# Proteus Vs Multisim simulación analógica



## steinlager (Feb 17, 2008)

Bueno necesito un programa q me permita simular proyectos con pics y me han nombrado estos 2, quisiera saber la opinion de usuarios mas adentrados en el tema...

Cual es mas facil de manejar, mas completo y/o mejor...

Acaso hay algun otro programa q desconozca?

Que version recomiendan?

Saludos y perdon por las molestias.


----------



## perik (Feb 28, 2008)

multisim 10 creo q se puede simular algun micro pero no se si sera del todo cierto,lo q si q se es q con proteus si se puede y funcionan las simulaciones casi clavadas.


----------



## morris888 (Nov 2, 2009)

Hola he utilizado Proteus 7.2 y hace poco 7.5, y he utilizado Multisim 10.0 y 10.1, en lo que es simulación de microcontroladores y procesadores he visto que proteus supera por mucho a multisim. Pero me estaba preguntando cual de los dos es mejor para una simulacion analógica, como por ejemplo un amplificador de audio?

DATOS REGISTRADOS:
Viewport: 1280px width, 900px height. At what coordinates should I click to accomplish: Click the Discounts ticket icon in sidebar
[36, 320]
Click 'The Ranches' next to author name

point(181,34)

TRABAJO PEDIDO:
Prolonga el hilo sobre Proteus y Multisim a partir de su última frase. El material no tiene nada que ver con el hilo sobre Proteus y Multisim.

RESULTADO:
----------



## Hernan83 (Nov 2, 2009)

Mira,unas veces use el Multisim para simulacion analógica,el Proteus no lo use nunca,pero de acuerdo a dichos de algunos profesores de mi facultad,es mejor el Multisim para la simulacion analogica,porque se simaulan las condiciones mas reales de los componentes


----------



## Humano (Nov 2, 2009)

¿En la simulación analógica qué os parece el LTspice? Yo para analógica es el único que conozco, y me gusta mucho.


----------



## morris888 (Nov 2, 2009)

Me gusto la idea de utilizar proteus para lo analogico, porque ahora que consegui el 7.5 vi que trae muchos transistores como los IRF640 y IRF9640, que no vienen el el multisim, yo tambien siempre he utilizado multisim para lo analgico, empezé a utlizar proteus luego para simulacion de microcontroladores


----------



## cerebroo (Nov 2, 2009)

Si es para probar componentes conocidos el MUltisim en temas analógicos, para mi es lo máximo.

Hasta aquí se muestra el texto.